• _Activity_
Below this line is a set of entries; quote exactly the lines from the line that contains "You are a computer-use agent. The width" to the line that contains "Select Custom calendars in the Settings group", both lines included.
─── Study material ───
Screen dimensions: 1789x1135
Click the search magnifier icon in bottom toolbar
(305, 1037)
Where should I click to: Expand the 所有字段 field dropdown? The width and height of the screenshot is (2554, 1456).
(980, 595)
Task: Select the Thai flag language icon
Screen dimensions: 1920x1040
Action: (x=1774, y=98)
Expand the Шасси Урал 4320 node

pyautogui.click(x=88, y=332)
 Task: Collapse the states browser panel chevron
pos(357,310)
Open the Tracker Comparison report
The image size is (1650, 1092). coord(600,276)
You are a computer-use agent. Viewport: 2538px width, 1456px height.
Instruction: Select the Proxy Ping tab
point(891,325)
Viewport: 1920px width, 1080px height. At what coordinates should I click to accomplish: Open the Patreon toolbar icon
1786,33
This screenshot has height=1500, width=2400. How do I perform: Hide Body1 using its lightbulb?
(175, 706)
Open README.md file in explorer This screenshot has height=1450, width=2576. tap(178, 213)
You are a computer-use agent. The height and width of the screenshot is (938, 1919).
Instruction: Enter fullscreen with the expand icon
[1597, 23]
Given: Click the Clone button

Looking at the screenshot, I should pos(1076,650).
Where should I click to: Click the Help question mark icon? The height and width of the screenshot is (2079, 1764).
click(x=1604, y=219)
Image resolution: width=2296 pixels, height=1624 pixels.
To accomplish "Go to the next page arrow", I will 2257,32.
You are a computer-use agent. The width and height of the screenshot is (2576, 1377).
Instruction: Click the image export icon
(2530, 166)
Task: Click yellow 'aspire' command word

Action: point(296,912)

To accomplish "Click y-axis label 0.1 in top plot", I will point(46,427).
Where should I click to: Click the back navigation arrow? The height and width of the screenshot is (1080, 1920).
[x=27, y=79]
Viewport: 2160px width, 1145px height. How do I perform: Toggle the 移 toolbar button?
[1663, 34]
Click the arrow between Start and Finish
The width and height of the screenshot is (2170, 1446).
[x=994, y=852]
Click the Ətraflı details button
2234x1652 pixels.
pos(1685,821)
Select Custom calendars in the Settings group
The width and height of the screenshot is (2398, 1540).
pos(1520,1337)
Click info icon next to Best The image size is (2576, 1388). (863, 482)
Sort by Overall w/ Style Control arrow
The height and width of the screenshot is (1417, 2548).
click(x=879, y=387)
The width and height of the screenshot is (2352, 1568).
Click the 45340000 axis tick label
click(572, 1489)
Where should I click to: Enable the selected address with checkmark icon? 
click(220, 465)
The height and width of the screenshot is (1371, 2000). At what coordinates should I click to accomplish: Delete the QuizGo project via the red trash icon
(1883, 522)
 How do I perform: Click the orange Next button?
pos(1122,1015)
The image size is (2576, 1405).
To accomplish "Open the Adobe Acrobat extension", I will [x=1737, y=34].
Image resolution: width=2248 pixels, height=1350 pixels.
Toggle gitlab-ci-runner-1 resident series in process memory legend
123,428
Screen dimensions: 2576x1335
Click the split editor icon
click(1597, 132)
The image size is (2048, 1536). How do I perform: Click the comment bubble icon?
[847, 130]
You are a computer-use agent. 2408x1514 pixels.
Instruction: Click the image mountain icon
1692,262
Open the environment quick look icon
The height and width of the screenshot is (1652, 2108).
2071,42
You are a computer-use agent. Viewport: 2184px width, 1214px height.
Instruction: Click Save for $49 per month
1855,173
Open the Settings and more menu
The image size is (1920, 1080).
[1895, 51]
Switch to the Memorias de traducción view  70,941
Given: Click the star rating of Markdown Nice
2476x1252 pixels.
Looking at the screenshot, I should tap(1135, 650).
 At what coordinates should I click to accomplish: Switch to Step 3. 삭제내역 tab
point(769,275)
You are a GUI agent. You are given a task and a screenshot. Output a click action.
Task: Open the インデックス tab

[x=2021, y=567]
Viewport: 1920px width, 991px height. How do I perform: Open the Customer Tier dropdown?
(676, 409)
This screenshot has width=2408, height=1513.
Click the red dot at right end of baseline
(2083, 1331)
───
• _Response_
You are a computer-use agent. The width and height of the screenshot is (2576, 1377).
Instruction: Click the image export icon
(2530, 166)
Task: Click yellow 'aspire' command word

Action: point(296,912)

To accomplish "Click y-axis label 0.1 in top plot", I will point(46,427).
Where should I click to: Click the back navigation arrow? The height and width of the screenshot is (1080, 1920).
[x=27, y=79]
Viewport: 2160px width, 1145px height. How do I perform: Toggle the 移 toolbar button?
[1663, 34]
Click the arrow between Start and Finish
The width and height of the screenshot is (2170, 1446).
[x=994, y=852]
Click the Ətraflı details button
2234x1652 pixels.
pos(1685,821)
Select Custom calendars in the Settings group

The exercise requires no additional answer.